• Records excerpted from a collection
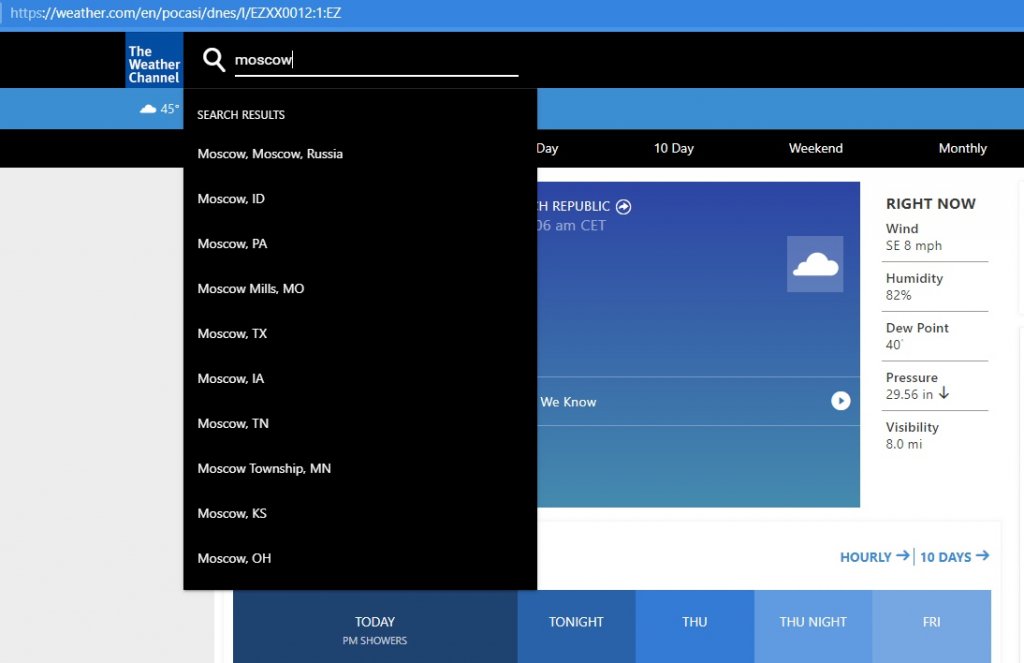Click the magnifying glass search icon
Viewport: 1024px width, 663px height.
[213, 60]

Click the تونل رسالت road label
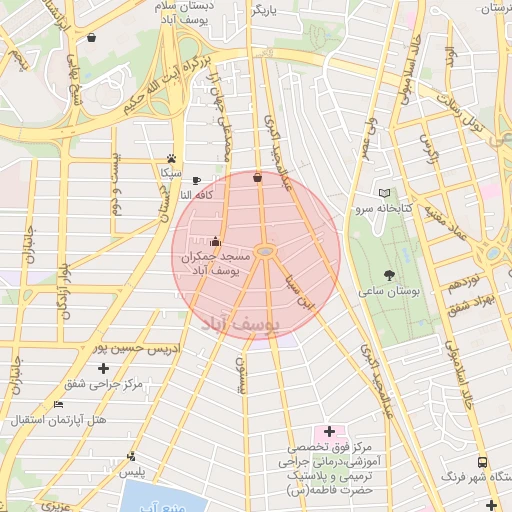click(x=461, y=113)
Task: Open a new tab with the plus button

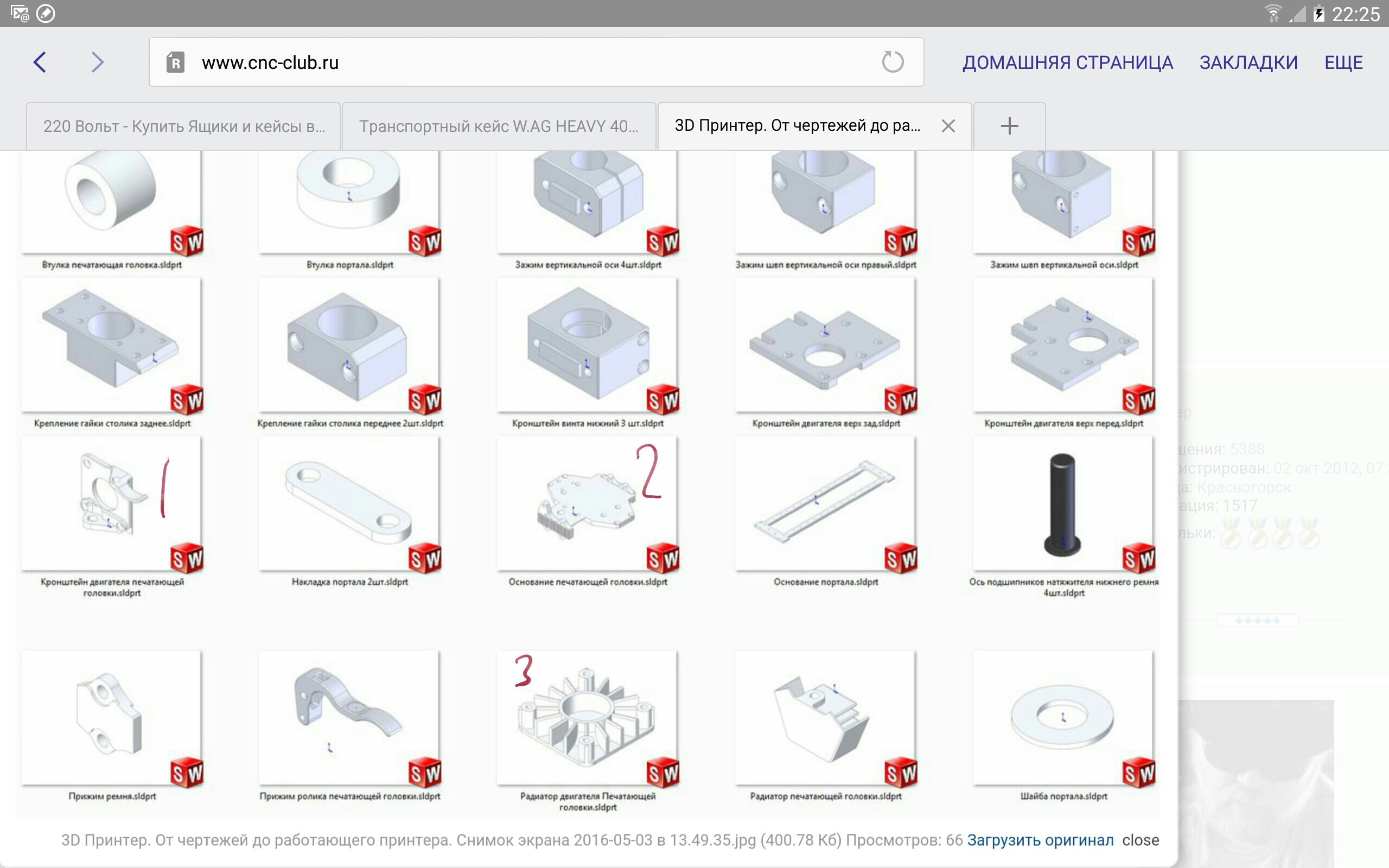Action: tap(1009, 126)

• Instructions for the task
Repeat only the lines from the one with "Click the تونل رسالت road label" through the end of the data, both included and exactly as written. Pictures stay out of the copy.

• Expected output
Click the تونل رسالت road label
click(x=461, y=113)
Task: Open a new tab with the plus button

Action: tap(1009, 126)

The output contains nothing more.